Performance settings for PCI scans

High - Optimized for speed and shorter scan times. Recommended only when scanning a single IP or a small number of IPs. Faster to complete but may overload your network or networking devices. Scanning a host with limited resources may result in an unresponsive host or service.

Normal - Recommended as best practice in most cases. Well balanced between intensity and speed.

Low - Optimized for low bandwidth network connections and highly utilized networks. Recommended if responsiveness for individual hosts and services is low. Scans may take longer to complete.

This setting can be useful in subscriptions which have physical and virtual scanner appliances with different performance characteristics (e.g., CPU, RAM).  When enabled, we will dynamically scale up the "Hosts to Scan in Parallel" setting (at scan time) to a calculated value which is based upon the computing resources available on each appliance. Note that the "Hosts to Scan in Parallel" value determines how many hosts each appliance will target concurrently, not how many appliances will be used for the scan.

Different physical scanner appliance models have different scaling factors based on the hardware configuration, and virtual appliance scaling factors are dynamically calculated based upon the allocated virtual CPU, RAM, etc.

Users are cautioned that a potential side-effect of enabling the parallel scaling feature is that most or all of the available scanning capacity on your appliances may be dynamically utilized by that single scan job, in which case the appliance(s) will not pick up a second scan job until the first has fully completed.

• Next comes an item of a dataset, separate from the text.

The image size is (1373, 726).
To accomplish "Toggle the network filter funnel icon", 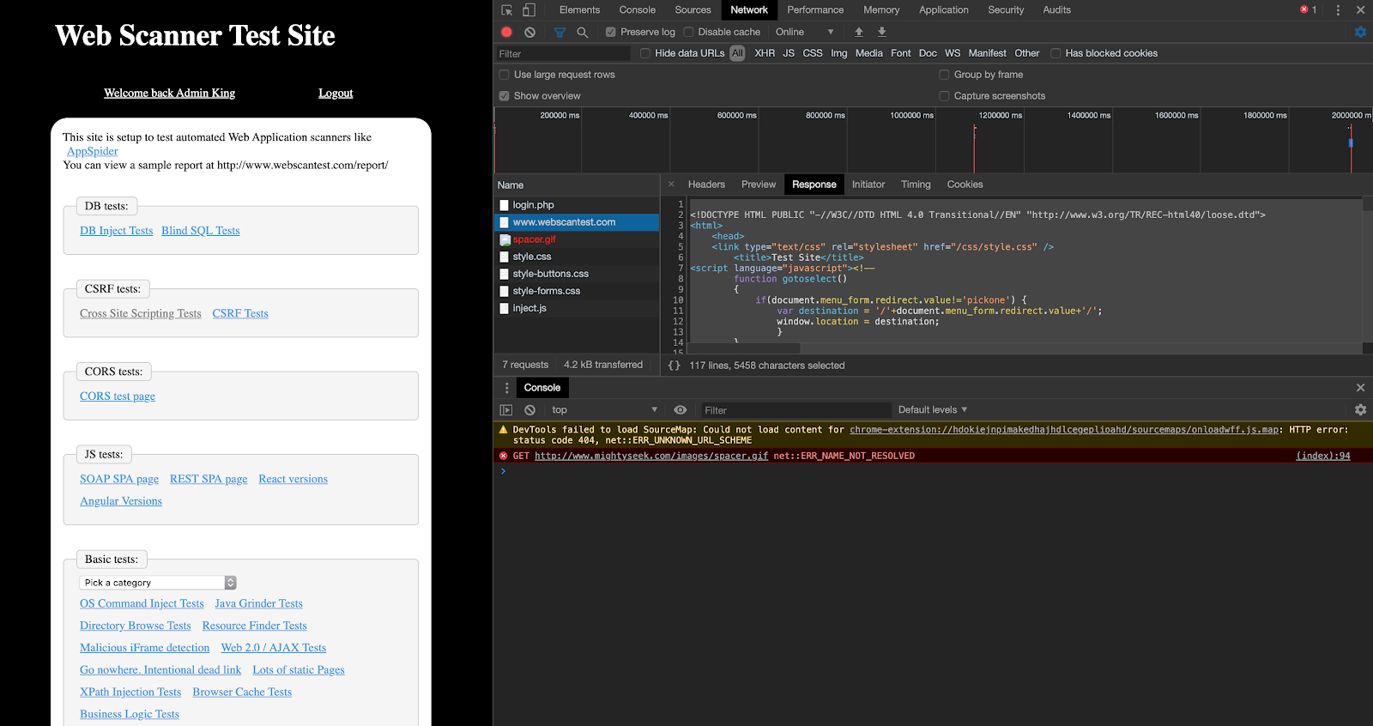I will pyautogui.click(x=559, y=32).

Set the maximum number of hosts to scan at the same time per scan task. You can set different values for the external scanners and your scanner appliances. The Hosts to Scan in Parallel setting may have an impact on your network bandwidth and performance of routers, switches and firewalls. This setting does not affect responsiveness for individual hosts and services. If the impact on your network is too great, you may want to decrease the value.

Note that launching several concurrent scans on the same scanner appliance has a multiplying effect on bandwidth usage and may exceed available scanner resources. If you do not have scanner appliances, then disregard the Scanner Appliance setting.

Set the maximum number of processes to run at the same time per host and the maximum number of HTTP processes to run at the same time. Note that the total number of processes includes the HTTP processes.

The HTTP Processes setting determines how aggressively the scanning engine scans your web servers. Lower the number of HTTP processes if your web servers cannot handle many HTTP requests sent to them in a short period of time. You may also want to lower this setting to scan devices with multiple web server ports or embedded devices with limited resources. The number of HTTP processes cannot be higher than the total number of processes.

This is the delay between groups of packets sent to each scanned host. A short delay means that packets are sent more frequently. A long delay means that packets are sent less frequently. The packet delay is set in seconds, ranging approximately from 0 to 4 seconds. Each performance level has been assigned a delay time appropriate for the performance level.

This setting determines the aggressiveness (parallelism) of port scanning and host discovery at the port level. Lowering the intensity level has the effect of serializing port scanning and host discovery. This is useful for certain network conditions like cascading firewalls and lower scan prioritization on the network.

Port scanning and host discovery are the phases of a scan which tend to place the highest burden on firewall state tables. If you are scanning through a firewall it's recommended you reduce the intensity level. Unauthenticated scans see more of a performance difference using this option.